EXTRACTED RECORDS:

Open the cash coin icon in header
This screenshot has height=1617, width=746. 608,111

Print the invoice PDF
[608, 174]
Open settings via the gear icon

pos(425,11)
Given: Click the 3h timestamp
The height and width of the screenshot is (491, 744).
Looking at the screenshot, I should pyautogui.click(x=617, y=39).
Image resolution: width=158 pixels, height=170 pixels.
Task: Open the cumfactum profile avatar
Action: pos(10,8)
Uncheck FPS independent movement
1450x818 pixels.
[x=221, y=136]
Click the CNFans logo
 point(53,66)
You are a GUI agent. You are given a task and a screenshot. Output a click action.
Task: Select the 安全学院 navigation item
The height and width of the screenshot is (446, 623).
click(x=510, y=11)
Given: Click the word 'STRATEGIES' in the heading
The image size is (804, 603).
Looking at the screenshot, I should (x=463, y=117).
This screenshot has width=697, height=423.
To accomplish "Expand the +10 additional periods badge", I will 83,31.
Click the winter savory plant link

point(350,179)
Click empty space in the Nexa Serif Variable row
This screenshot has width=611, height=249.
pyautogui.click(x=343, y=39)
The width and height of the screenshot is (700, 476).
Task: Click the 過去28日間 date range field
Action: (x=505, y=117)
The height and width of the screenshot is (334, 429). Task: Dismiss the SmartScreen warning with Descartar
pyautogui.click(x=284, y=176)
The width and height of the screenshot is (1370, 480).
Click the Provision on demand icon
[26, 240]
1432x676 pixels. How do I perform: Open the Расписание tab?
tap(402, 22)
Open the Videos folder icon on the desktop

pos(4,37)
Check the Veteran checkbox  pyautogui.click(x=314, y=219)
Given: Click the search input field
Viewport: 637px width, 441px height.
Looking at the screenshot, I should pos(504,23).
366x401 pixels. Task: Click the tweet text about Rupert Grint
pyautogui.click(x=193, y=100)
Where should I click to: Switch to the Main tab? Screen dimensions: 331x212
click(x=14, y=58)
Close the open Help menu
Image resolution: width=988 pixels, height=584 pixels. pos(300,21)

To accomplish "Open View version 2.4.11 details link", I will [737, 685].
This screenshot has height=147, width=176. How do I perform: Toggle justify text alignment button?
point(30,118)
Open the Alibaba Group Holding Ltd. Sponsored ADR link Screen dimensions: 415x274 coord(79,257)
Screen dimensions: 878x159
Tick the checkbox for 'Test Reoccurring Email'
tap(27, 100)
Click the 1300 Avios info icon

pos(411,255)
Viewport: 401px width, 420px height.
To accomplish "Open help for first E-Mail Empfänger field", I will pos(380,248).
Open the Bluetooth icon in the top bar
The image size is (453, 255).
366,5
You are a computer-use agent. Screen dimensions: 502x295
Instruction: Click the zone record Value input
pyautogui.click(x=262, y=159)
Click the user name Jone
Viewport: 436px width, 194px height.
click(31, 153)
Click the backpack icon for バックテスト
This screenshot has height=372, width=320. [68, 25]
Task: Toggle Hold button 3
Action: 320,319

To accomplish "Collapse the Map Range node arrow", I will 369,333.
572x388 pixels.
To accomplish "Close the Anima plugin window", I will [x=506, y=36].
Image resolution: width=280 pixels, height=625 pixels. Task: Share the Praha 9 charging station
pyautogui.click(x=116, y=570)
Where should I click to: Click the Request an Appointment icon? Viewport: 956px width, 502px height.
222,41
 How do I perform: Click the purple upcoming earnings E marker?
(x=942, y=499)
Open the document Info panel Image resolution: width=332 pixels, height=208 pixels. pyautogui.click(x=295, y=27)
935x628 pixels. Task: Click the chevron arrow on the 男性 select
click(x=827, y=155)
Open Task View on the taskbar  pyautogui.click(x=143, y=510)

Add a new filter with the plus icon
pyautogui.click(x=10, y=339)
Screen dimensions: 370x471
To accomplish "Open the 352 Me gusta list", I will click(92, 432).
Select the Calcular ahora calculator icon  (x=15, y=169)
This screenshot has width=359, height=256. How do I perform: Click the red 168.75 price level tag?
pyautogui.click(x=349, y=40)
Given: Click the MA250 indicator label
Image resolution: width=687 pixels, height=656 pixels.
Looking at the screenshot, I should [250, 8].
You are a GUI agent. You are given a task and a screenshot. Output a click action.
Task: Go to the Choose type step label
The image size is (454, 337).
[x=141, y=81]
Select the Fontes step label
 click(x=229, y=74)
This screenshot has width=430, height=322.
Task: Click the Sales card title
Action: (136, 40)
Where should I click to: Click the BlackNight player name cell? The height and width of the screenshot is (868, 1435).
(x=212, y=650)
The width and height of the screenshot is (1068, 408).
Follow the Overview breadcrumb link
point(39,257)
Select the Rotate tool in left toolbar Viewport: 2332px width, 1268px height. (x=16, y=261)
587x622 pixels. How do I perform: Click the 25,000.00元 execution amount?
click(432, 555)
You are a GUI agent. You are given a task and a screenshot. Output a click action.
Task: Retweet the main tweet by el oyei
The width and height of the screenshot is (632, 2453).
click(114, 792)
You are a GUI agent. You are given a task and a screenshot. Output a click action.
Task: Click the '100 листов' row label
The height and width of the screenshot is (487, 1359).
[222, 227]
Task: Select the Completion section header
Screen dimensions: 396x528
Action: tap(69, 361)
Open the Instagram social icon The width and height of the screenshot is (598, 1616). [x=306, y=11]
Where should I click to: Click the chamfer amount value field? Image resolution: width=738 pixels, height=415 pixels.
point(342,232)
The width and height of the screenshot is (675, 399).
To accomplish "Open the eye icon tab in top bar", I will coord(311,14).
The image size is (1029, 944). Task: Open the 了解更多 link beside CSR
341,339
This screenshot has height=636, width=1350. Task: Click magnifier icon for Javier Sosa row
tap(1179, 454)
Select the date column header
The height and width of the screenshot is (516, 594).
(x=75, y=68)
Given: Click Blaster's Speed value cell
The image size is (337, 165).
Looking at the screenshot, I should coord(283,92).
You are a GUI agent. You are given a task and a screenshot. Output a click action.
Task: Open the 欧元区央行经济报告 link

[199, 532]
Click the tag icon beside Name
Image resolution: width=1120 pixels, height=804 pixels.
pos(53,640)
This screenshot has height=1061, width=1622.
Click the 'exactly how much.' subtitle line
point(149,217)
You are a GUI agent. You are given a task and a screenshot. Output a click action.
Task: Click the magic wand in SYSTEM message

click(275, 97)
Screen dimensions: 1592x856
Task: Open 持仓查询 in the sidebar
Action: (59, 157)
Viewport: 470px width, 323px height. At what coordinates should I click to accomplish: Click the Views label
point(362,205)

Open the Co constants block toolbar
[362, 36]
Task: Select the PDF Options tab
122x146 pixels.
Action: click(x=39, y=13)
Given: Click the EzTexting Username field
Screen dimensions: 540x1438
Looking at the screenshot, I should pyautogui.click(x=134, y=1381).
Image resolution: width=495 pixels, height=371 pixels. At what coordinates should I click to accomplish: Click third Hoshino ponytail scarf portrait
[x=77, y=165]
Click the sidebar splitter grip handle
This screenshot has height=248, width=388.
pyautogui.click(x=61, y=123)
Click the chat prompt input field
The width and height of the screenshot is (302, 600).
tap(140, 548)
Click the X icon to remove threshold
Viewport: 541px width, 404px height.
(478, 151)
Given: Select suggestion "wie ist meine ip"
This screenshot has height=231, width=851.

YOUR TASK: Write out only those lines of the entries that lie between the line containing "The width and height of the screenshot is (675, 399)." and the last line, inclusive, reproducing them exactly.

SOLVED EXERCISE:
The width and height of the screenshot is (675, 399).
To accomplish "Open the eye icon tab in top bar", I will coord(311,14).
The image size is (1029, 944). Task: Open the 了解更多 link beside CSR
341,339
This screenshot has height=636, width=1350. Task: Click magnifier icon for Javier Sosa row
tap(1179, 454)
Select the date column header
The height and width of the screenshot is (516, 594).
(x=75, y=68)
Given: Click Blaster's Speed value cell
The image size is (337, 165).
Looking at the screenshot, I should coord(283,92).
You are a GUI agent. You are given a task and a screenshot. Output a click action.
Task: Open the 欧元区央行经济报告 link

[199, 532]
Click the tag icon beside Name
Image resolution: width=1120 pixels, height=804 pixels.
pos(53,640)
This screenshot has height=1061, width=1622.
Click the 'exactly how much.' subtitle line
point(149,217)
You are a GUI agent. You are given a task and a screenshot. Output a click action.
Task: Click the magic wand in SYSTEM message

click(275, 97)
Screen dimensions: 1592x856
Task: Open 持仓查询 in the sidebar
Action: (59, 157)
Viewport: 470px width, 323px height. At what coordinates should I click to accomplish: Click the Views label
point(362,205)

Open the Co constants block toolbar
[362, 36]
Task: Select the PDF Options tab
122x146 pixels.
Action: click(x=39, y=13)
Given: Click the EzTexting Username field
Screen dimensions: 540x1438
Looking at the screenshot, I should pyautogui.click(x=134, y=1381).
Image resolution: width=495 pixels, height=371 pixels. At what coordinates should I click to accomplish: Click third Hoshino ponytail scarf portrait
[x=77, y=165]
Click the sidebar splitter grip handle
This screenshot has height=248, width=388.
pyautogui.click(x=61, y=123)
Click the chat prompt input field
The width and height of the screenshot is (302, 600).
tap(140, 548)
Click the X icon to remove threshold
Viewport: 541px width, 404px height.
(478, 151)
Given: Select suggestion "wie ist meine ip"
This screenshot has height=231, width=851.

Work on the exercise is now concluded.